Le jour suivant, au lieu de s’entendre pour réparer leur échec, les Arabes s’accusèrent mutuellement d’avoir poussé à la guerre, quand tout moyen diplomatique n’était pas épuisé. Le conseil tint plusieurs séances, dans lesquelles on parla de retraite. Khamis ben Abdallah, indigné de la lâcheté de ses compatriotes, protesta avec la véhémence d’un monarque insulté. Mais son éloquent délire n’empêcha pas les plans de retraite de gagner des voix. Le bruit de ces propositions se répandit au dehors, et acheva de démoraliser les troupes.

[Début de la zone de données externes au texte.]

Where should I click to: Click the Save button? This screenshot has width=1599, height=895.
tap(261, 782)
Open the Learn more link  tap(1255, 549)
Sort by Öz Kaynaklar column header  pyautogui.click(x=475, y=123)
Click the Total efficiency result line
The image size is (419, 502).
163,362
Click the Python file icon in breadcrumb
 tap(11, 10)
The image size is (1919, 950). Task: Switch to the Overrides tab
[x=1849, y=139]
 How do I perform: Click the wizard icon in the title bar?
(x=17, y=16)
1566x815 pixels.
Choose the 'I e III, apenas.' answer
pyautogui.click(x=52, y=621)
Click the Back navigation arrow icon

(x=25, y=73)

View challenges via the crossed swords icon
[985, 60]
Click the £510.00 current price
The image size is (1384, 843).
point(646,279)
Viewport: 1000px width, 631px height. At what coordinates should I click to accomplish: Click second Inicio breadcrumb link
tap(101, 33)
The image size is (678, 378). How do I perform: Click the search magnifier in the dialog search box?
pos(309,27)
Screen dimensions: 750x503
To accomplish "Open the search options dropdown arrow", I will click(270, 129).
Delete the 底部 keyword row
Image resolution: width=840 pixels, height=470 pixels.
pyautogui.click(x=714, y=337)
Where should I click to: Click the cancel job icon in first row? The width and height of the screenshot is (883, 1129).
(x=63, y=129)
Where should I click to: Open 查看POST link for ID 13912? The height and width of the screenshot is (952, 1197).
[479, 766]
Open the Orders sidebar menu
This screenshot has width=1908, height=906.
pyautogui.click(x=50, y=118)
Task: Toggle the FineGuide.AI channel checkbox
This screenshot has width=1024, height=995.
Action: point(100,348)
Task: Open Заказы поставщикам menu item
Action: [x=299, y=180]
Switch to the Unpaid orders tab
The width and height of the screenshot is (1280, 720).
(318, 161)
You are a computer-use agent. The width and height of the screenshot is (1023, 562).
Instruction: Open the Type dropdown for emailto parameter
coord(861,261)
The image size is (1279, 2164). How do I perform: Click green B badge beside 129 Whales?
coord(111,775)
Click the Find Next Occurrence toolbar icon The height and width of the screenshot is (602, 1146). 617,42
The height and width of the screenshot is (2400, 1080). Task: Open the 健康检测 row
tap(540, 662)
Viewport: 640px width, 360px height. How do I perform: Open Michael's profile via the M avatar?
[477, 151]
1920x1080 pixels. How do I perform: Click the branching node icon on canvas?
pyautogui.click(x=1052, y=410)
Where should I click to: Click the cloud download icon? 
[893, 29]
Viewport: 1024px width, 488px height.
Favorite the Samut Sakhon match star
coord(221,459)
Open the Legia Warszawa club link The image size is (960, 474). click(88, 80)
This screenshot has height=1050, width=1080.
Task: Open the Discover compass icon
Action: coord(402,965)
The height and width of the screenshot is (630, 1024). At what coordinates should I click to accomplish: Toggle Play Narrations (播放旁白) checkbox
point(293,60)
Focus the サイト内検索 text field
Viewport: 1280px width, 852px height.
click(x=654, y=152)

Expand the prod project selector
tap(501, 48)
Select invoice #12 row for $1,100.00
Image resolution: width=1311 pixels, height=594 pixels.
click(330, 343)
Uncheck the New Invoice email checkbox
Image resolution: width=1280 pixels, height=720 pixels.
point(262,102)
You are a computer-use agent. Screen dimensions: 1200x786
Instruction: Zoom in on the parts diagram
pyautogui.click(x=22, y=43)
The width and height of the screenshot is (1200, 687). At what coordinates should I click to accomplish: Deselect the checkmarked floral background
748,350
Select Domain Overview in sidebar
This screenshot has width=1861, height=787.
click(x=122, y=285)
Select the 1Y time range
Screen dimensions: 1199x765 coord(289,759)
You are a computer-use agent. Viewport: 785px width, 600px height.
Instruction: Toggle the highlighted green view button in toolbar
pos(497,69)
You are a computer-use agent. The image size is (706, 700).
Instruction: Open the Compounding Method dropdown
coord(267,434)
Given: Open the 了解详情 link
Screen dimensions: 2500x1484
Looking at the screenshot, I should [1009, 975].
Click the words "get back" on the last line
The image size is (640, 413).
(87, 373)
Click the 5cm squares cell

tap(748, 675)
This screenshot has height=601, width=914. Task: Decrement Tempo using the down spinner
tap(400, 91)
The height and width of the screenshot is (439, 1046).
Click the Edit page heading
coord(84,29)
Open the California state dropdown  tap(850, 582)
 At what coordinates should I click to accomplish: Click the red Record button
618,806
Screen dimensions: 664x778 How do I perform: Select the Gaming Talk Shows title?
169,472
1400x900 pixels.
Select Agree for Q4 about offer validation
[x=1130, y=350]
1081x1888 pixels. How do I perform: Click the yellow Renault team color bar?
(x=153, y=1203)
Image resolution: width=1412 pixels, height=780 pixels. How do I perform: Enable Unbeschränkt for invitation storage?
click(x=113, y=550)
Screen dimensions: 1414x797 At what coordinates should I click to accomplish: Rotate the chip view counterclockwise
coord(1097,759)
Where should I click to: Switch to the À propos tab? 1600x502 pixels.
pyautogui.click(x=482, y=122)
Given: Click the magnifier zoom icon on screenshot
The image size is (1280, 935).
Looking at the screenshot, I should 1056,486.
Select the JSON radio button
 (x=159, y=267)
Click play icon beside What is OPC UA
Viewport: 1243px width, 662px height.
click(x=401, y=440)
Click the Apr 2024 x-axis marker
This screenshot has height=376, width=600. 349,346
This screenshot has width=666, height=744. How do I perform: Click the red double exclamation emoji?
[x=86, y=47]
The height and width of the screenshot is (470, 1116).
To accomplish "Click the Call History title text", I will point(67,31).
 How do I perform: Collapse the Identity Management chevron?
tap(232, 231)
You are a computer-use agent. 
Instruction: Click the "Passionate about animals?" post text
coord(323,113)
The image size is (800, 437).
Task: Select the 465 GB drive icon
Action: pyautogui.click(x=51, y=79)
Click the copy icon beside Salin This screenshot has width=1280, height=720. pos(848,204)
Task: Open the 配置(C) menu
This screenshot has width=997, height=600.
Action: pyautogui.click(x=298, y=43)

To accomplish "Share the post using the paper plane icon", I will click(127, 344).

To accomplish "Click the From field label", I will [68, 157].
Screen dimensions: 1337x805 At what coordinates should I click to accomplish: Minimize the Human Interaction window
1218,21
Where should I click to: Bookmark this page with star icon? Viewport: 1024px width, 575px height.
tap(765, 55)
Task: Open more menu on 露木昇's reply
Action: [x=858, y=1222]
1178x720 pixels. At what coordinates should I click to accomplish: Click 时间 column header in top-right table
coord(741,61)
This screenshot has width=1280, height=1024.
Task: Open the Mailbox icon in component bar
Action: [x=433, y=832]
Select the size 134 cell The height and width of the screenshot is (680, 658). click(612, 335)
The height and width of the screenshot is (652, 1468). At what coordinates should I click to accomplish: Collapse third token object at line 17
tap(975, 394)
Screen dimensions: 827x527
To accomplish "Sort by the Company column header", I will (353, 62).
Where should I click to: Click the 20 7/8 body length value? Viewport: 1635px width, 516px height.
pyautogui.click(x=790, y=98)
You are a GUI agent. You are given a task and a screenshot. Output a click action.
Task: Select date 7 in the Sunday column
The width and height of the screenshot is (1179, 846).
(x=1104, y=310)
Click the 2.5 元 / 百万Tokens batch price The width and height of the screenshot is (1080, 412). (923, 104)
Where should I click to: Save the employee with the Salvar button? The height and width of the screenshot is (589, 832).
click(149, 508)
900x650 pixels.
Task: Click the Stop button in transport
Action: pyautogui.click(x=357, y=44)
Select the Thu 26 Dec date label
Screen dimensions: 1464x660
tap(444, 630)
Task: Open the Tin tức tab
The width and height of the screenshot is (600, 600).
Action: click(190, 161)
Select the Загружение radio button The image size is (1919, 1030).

J’envoyai dire aux Arabes que c’était inviter Mirambo à les suivre, à porter la guerre dans l’Ounyanyembé ; qu’il fallait continuer la campagne, que nos forces étaient encore suffisantes ; et je retombai accablé par la fièvre.

Je dormais pesamment, lorsque à une heure et demie, Sélim me réveilla : « Levez-vous, maître, me dit-il, levez-vous ; ils s’enfuient tous. »

Aidé par Sélim, je m’habillai ; et, gagnant la porte en chancelant, je vis Thani ben Abdallah qui se jetait sa veste sur le dos, et qui, les yeux sortis de la tête, me cria : « Vite donc ! Mirambo arrive ! »

Khamis s’en allait également ; lui, le dernier qui dût partir. Deux de mes hommes étaient en train de le suivre. J’ordonnai à Sélim de les ramener, le revolver au poing.

Shaw avait pris ma selle et la mettait sur son âne, se disposant à me planter là, sans s’inquiéter de ce que je pourrais devenir. Il ne me restait plus que Bombay, Mabrouki Speke, Chanda, qui dînait tranquillement, et quatre autres : sept hommes sur cinquante ! Cinq étaient morts ; Sélim en ramenait deux ; le reste avait pris la fuite.

J’ordonnai à Sélim de préparer ma bête ; à Bombay d’aider maître Shaw à seller la sienne. L’instant d’après, nous étions en route, mes gens regardant sans cesse derrière eux pour voir si l’ennemi n’arrivait pas, et faisant prendre à nos ânes un trot désordonné.

Je souffrais tant que parfois j’aurais voulu mourir ; mais au fond la vie m’était douce : je n’avais pas perdu tout espoir au sujet de ma mission ; il fallait vivre au moins jusqu’à ce qu’elle fût remplie.

Que de pensées, que de projets s’agitèrent dans ma tête enfiévrée pendant les heures si longues de ce trajet nocturne !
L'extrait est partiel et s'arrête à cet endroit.